Seinfeld Serves as Psychiatric Inspiration for Med Students at Rutgers

Rutgers Medical School professor has developed an exercise called "Psy-Feld" in which students watch episodes of the beloved 90's sitcom and discuss the psychopathology of the characters.

I swear this isn't an Onion article. Olivia B. Waxman over at TIME has a piece highlighting an exercise developed by a professor at Rutgers that employs the psychopathy of Seinfeld:


"Psychiatry professor Anthony Tobia is teaching third and fourth-year medical students in the hospital’s psychiatric rotation about psychiatric disorders through the hit TV show’s eccentric characters — an exercise dubbed 'Psy-feld,' NJ.com reports.

The students are required to watch two repeat episodes of the show a week on TBS and come to class ready to discuss the psychopathology 'demonstrated' in each one."

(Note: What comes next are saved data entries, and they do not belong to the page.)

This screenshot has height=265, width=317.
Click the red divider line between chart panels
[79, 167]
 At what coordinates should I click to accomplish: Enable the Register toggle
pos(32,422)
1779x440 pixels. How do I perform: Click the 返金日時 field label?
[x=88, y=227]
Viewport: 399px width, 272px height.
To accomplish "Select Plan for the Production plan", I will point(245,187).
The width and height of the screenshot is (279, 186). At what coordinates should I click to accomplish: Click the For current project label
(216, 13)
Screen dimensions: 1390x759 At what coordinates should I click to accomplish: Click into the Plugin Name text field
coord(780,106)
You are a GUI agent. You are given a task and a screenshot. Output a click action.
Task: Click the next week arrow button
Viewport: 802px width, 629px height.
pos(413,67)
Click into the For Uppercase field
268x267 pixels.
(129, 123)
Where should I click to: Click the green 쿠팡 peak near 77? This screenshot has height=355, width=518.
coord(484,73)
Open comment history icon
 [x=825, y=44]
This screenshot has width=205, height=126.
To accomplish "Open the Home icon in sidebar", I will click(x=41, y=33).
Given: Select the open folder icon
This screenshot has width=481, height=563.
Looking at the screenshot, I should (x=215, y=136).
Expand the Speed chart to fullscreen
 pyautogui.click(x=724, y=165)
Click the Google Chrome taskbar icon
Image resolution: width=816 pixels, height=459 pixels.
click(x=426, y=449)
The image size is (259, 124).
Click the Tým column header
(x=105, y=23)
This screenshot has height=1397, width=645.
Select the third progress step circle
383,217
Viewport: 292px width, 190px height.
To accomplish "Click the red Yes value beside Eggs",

Either you George Costanza is a legitimate psychiatric tool (totally plausible) or Professor Tobia is just trying to catch up on his sitcom viewing. It's probably the former, considering "Psy-feld" has been published in a medical journal.

Here's the abstract:

OBJECTIVE: The primary purpose of this article is to introduce Psy-feld, an innovative didactic used to review mental disorders through discussion of the interpersonal relationships of the fictional characters created in Larry David's situational comedy, Seinfeld. To introduce this novel didactic, several peripheral Seinfeld characters were selected, who while not afflicted with a psychotic disorder, demonstrate traits that serve to facilitate discussion to review the different subtypes of Delusional Disorder.
METHODS: Psy-feld is a 30-min faculty-facilitated didactic where a selected episode of the sitcom allows for review of multidisciplinary content areas considered germane to the practice of psychiatry. At Rutgers-Robert Wood Johnson Medical School, 104 third-year medical students rotated on the Consultation-Liaison Service from July 2011-March 2014 and participated in Psy-feld.
RESULTS: Of the 104 students who participated in Psy-feld, 99 completed surveys on the didactic. Students found the didactic to be of high quality, believed it enhanced their learning, and thought that it prepared them for their final SHELF exam. Students also found it enjoyable and preferred the didactic to more traditional forms of teaching such as large group lectures.
CONCLUSIONS: Psy-feld is an example of an innovative teaching method that medical students found informative in reviewing teaching points of Delusional Disorder.